TOKYO — The Japanese government and business sector will join hands on a joint financing deal totaling 1.5 trillion yen ($14.4 billion) for the development of liquefied natural gas in the African country of Mozambique, Nikkei has learned.
Under the deal, a syndicate of lenders including the Japan Bank for International Cooperation and the nation’s top-three private sector banks will provide the loans, while Nippon Export and Investment Insurance will handle default risk.
The consortium believes that the deal presents an opportunity to secure stable production of LNG over the long term and diversify sources for Japan’s LNG supply.
The arrangement calls for JBIC to lend $3 billion, while the remaining amount will be shared among the African Development Bank and Japanese private-sector banks, including MUFG Bank, Mizuho Bank, Sumitomo Mitsui Banking and Sumitomo Mitsui Trust Bank.
Loans provided by the private banks will be insured by NEXI, a Japanese government-affiliated insurer.
The deal is expected to be one of the largest ever overseas investments in Africa.
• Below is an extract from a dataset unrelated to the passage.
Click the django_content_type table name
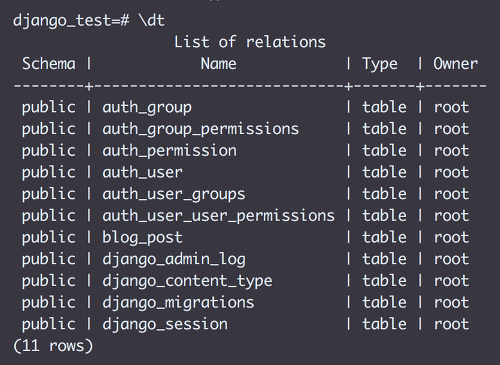Image resolution: width=500 pixels, height=365 pixels. tap(187, 281)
Japanese general trader Mitsui & Co. and Japan Oil, Gas and Metals National Corp., or Jogmec, will invest a 20% share in the gas field to be developed in Mozambique.
Plans are for the gas field to start producing 12 million tons of LNG in 2024, of which about 30% will be supplied to Jera, a joint venture equally owned by Tokyo Electric Power Co. Holdings and Chubu Electric Power, as well as to Tokyo Gas and Tohoku Electric Power.
As deposits in the field are estimated to total over 10 times Japan’s annual LNG imports, the companies expect it to produce a stable supply of the resource over many years.